Para começar, é preciso compreender exatamente o que se quer saber com a pergunta: “Por que o comportamento é selecionado por suas consequências?”. Para isto é preciso que revisemos as definições de seleção, comportamento e consequência da forma como abordadas pela análise do Comportamento (AC).
Ainda que de maneira tardia, Skinner (1981) preocupou-se em identificar sua proposta de estudo dos fenômenos psicológicos com uma perspectiva evolucionista. O modelo de causalidade probabilística e histórica pressuposta em sua definição de comportamento operante aproximava-se da noção de seleção natural proposta por Darwin.

Tal qual Darwin, Skinner opôs-se a ideia de teleologia como agente explicativo. Ambos trataram seus objetos de estudo – respectivamente a especiação e o comportamento dos organismos – a partir do princípio de que a natureza funciona sem um propósito pré-estabelecido e que, portanto, nenhum organismo pode nascer totalmente preparado para responder a todas as variações possíveis que o contexto natural pode assumir.

Deste modo, tanto Darwin quanto Skinner irão sugerir que a natureza funciona não como um agente inicializador (Skinner, 1981), mas como selecionadora de variantes (ou em uma linguagem genética mais moderna, de fenótipos) funcionalmente mais adaptativas em um determinado contexto (leia-se espaço-tempo).

Assim, ao tomar um organismo qualquer, a ação que ele exerce sobre o mundo – tanto em nível fisiológico quanto comportamental – estará sujeita ao efeito diferencial que ela é capaz de exercer no ambiente de tal modo que, se sua ocorrência é capaz de aumentar a frequência com que alelos [de um pool gênico] ou classes de respostas [entre um repertório comportamental] prevaleçam sobre outras, dir-se-á que eles foram selecionados.

Tomemos então a noção de seleção para conceituar comportamento: é a relação entre organismo e ambiente em que uma determinada ação é selecionada pelas consequências que acarreta (Skinner, 1984). Esta seleção pode se dar tanto na história da espécie (filogênese), quanto no percurso de vida do organismo (ontogênese), ou entre uma prática do grupo social em que ele se insere e compartilha experiências (cultura) (Skinner, 1981).

Neste conceito de comportamento já incluímos a noção de consequência. Contudo, é necessário que tenhamos clareza a respeito do que este termo pressupõe quando empregado por um analista do comportamento.

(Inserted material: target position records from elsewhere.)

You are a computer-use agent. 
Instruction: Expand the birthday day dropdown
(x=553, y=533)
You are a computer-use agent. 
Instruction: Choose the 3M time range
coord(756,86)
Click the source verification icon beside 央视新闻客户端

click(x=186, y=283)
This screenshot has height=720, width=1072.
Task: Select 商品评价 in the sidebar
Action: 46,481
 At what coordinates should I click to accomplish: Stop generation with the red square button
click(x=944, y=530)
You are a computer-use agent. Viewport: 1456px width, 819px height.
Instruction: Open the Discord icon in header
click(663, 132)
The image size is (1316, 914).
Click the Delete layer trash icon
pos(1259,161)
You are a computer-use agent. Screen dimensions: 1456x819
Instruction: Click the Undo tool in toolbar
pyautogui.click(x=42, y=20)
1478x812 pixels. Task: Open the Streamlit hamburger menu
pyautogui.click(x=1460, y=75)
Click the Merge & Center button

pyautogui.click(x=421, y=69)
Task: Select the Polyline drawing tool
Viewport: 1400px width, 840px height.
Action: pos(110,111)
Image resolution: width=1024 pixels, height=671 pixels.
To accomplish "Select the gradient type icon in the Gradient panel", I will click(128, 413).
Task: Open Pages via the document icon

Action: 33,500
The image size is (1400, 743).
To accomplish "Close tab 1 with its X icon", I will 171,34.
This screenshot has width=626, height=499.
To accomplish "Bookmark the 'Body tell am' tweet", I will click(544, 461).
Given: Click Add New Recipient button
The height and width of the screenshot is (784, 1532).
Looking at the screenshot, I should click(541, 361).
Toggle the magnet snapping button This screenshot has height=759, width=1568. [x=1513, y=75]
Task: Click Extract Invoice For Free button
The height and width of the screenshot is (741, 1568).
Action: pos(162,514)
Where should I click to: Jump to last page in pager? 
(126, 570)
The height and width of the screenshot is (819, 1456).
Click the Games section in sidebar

De fato, da forma como costumeiramente o termo consequência é utilizado entre analistas do comportamento, não parece ser o mais adequado para explicar aquilo com que Skinner (1981) efetivamente se ocupava quando escreveu seu selection by consequences. Se tomarmos um trabalho anterior (Ver Skinner, 1953) ver-se-á que consequência para Skinner pressupõe uma relação de dependência funcional entre eventos. A consequência necessária da resposta é o reforço¹, para o comportamento operante, tal qual a resposta incondicionada é a consequência do estímulo eliciador incondicionado no comportamento respondente.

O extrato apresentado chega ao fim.